▶ **Задание A**
Отредактируйте отрывок о Жюстин Сакко: перепишите фрагмент, который начинается со слов, содержащих "Итак, награда за", и заканчивается словами "(4 февраля 2012).", заменив "награда" на "премия".
▶ **Задание B**
Выпишите все названия месяцев, которые упоминаются в отрывке о Жюстин Сакко, в порядке их появления.
▶ **Задание C**
Продолжите отрывок о Жюстин Сакко с того места, на котором он обрывается.

▶ **Показанный отрывок**
%%

В Гугле есть сервис под названием «Адвордс», который может вычислить, сколько раз ваше имя вбивали в поисковик за любой заданный месяц. В октябре 2013 года Жюстин гуглили тридцать раз. В ноябре 2013 года ее гуглили тридцать раз. За одиннадцать дней, прошедших с 20 декабря до конца месяца, ее гуглили 1 220 000 раз.

В аэропорту Кейптауна ее ждал мужчина. Пользователь Твиттера с юзернеймом @Zac_R. Он сделал снимок с ней и выложил его в сеть. «Ага, – написал он, – @JustineSacco И ВПРЯМЬ приземлилась в Кейптауне. Решила для маскировки надеть солнечные очки».


Жюстин Сакко (в темных очках) в аэропорту Кейптауна. Фотография сделана пользователем @Zac_R и напечатана с его разрешения.


Прошло три недели с тех пор, как она нажала на кнопку «Отправить» под тем твитом. «Нью-Йорк пост» следила за ней по пути в спортзал. Газеты лихорадочно изучали ее ленту Твиттера в поисках новых скандалов.

Итак, награда за самый первоклассный твит всех времен уходит… «Прошлой ночью мне приснился эротический сон с участием аутичного ребенка» (4 февраля 2012).

%%

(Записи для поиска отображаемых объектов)

%%

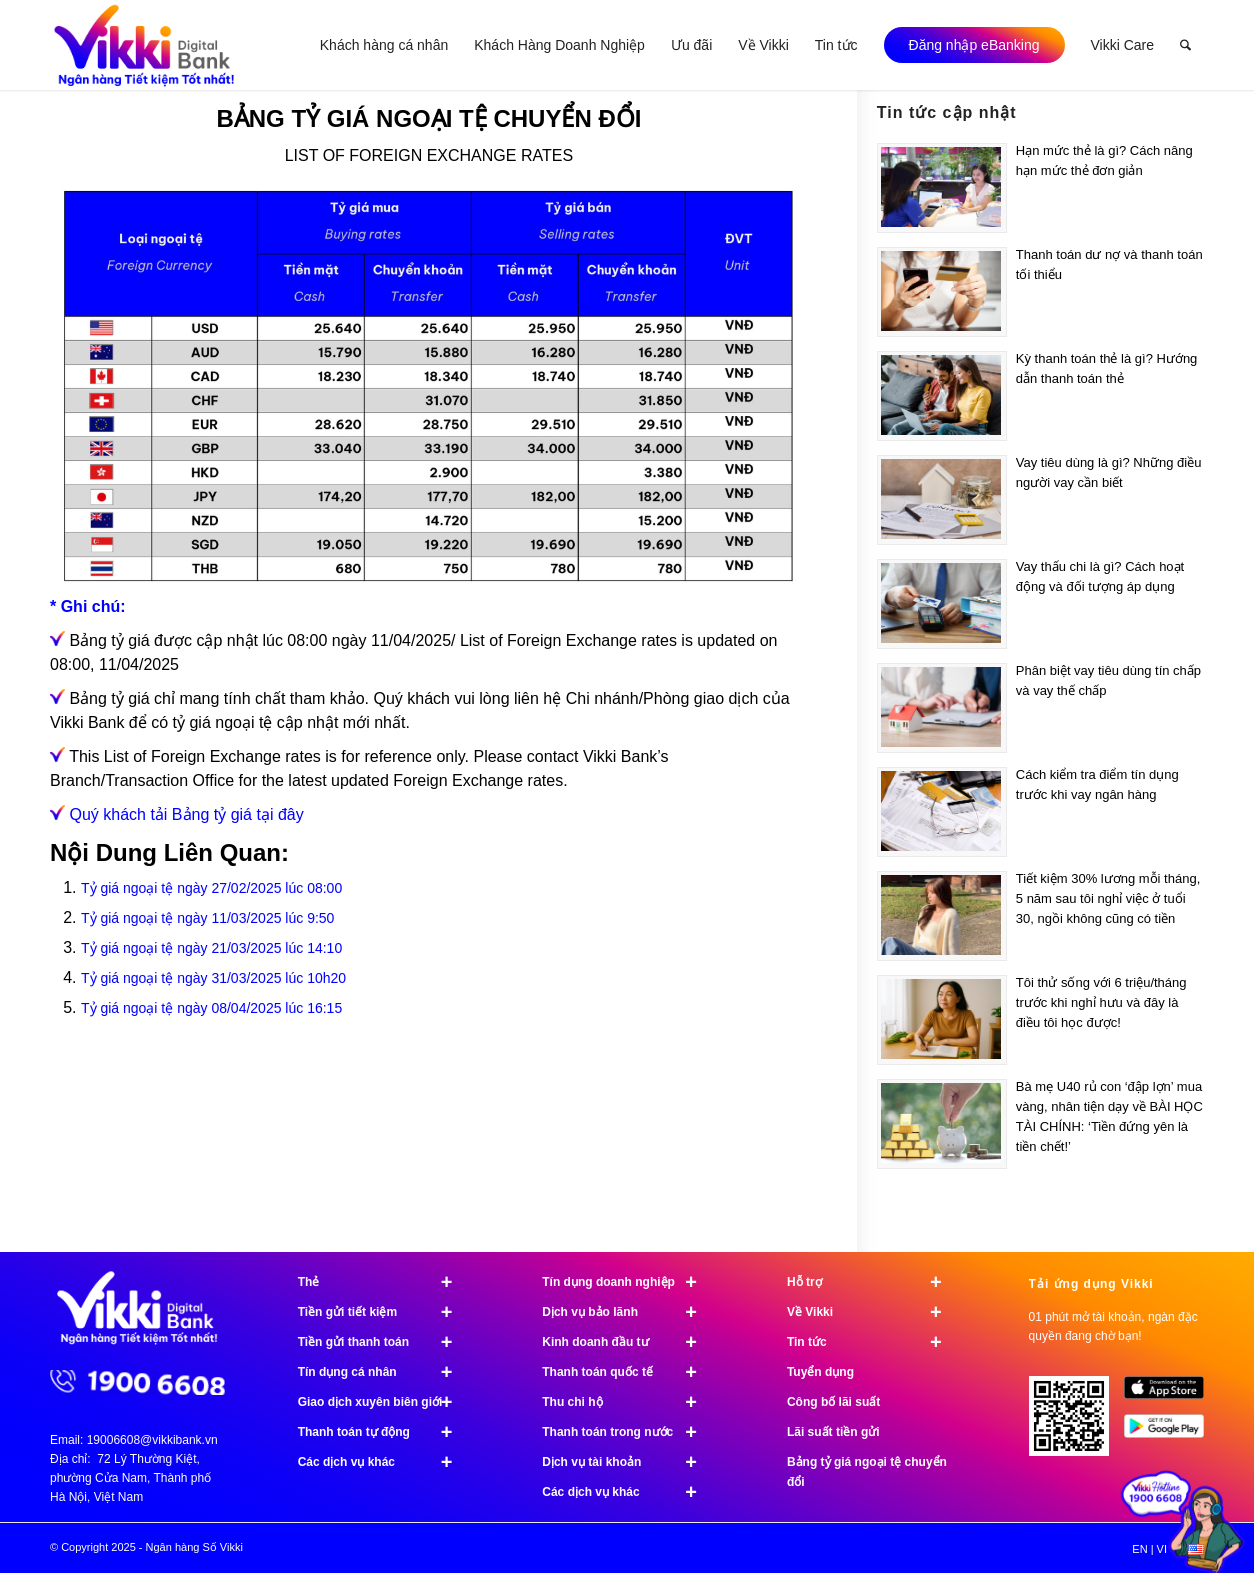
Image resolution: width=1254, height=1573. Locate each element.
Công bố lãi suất (833, 1402)
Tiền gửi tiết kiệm (384, 1312)
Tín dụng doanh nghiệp (628, 1282)
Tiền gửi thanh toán (384, 1342)
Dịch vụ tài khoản (628, 1462)
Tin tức (873, 1342)
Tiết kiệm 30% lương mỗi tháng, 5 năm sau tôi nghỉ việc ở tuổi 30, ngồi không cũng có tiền (1108, 898)
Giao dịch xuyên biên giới (384, 1402)
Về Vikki (873, 1312)
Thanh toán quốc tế (628, 1372)
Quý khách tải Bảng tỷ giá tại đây (186, 814)
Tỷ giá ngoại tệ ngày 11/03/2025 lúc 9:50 (207, 918)
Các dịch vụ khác (384, 1462)
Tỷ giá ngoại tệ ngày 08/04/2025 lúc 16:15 (211, 1008)
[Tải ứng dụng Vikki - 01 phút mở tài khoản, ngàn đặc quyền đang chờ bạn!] (1076, 1423)
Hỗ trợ (873, 1282)
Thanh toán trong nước (628, 1432)
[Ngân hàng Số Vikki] (144, 45)
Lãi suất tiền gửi (833, 1432)
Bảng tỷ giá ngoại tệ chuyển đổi (867, 1472)
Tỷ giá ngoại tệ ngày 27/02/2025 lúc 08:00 (211, 888)
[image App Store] (1171, 1395)
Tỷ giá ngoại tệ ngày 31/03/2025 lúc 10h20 (213, 978)
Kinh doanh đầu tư (628, 1342)
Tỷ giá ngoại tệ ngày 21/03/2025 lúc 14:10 (211, 948)
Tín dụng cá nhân (384, 1372)
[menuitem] (384, 45)
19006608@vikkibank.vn (152, 1440)
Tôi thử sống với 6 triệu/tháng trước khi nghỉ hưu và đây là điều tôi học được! (1101, 1002)
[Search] (1185, 45)
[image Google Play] (1171, 1433)
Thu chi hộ (628, 1402)
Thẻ (384, 1282)
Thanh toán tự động (384, 1432)
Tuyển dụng (820, 1372)
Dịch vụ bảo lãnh (628, 1312)
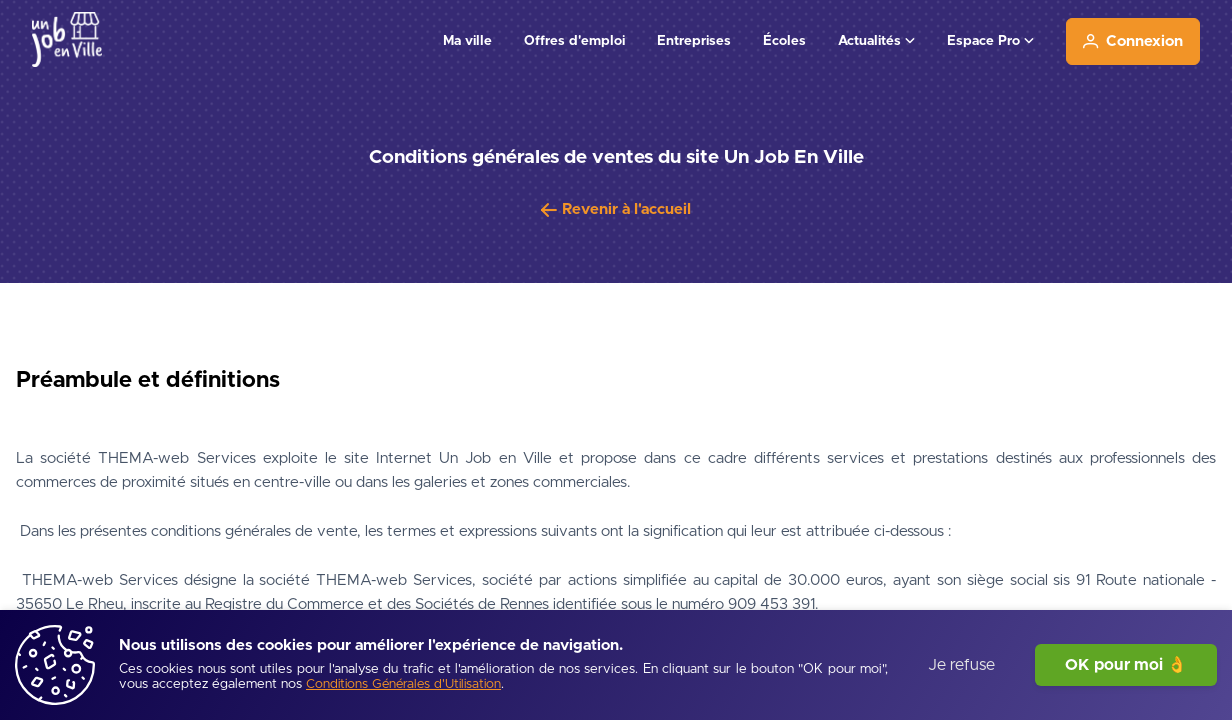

%%

▶ **Результат A**
Итак, премия за самый первоклассный твит всех времен уходит… «Прошлой ночью мне приснился эротический сон с участием аутичного ребенка» (4 февраля 2012).

▶ **Результат B**
октябрь, ноябрь, декабрь, февраль

▶ **Результат C**
«16 твитов, о которых сожалеет Жюстин Сакко», «Баззфид», 20 декабря 2013

Жюстин сказала мне, что это был первый и последний раз, когда она разговаривала с журналистом о том, что случилось. Слишком мучительно. И неразумно. «Как пиарщик, – написала она мне, – не уверена, что посоветовала бы своему клиенту стать героем вашей книги. Я очень нервничаю по этому поводу. Меня приводит в ужас сама идея открыться новым нападкам. Но думаю, что так нужно. Хочу, чтобы кто-то просто показал, в какой дикой ситуации я оказалась».

Ситуация была дикой, потому что «только чокнутый мог подумать, будто белые люди не болеют СПИДом». Это была примерно первая вещь, которую она сказала, едва присев. «В моем понимании это такой идиотский комментарий, который можно услышать от американца, что я подумала, что никто в здравом уме не решит, будто это реальное заявление. Я знаю, что мир полон озлобленных людей, которые не любят окружающих и в целом недоброжелательны. Но я не из них».

Жюстин провела в полете примерно часа три – возможно, засыпая где-то над Испанией или Алжиром, – когда ретвиты ее высказывания начали заполонять мою ленту Твиттера. После первого беззаботного «О, вау, кто-то сел в лужу» я начал думать, что ее ненавистников, должно быть, охватило какое-то групповое безумие или вроде того. Очевидно было, что ее твит, хоть и оказавшийся не самой удачной шуткой, не был расистским – это был рефлексивный комментарий о «привилегии белых», о нашей склонности наивно считать себя невосприимчивыми к ужасам жизни. Разве не так?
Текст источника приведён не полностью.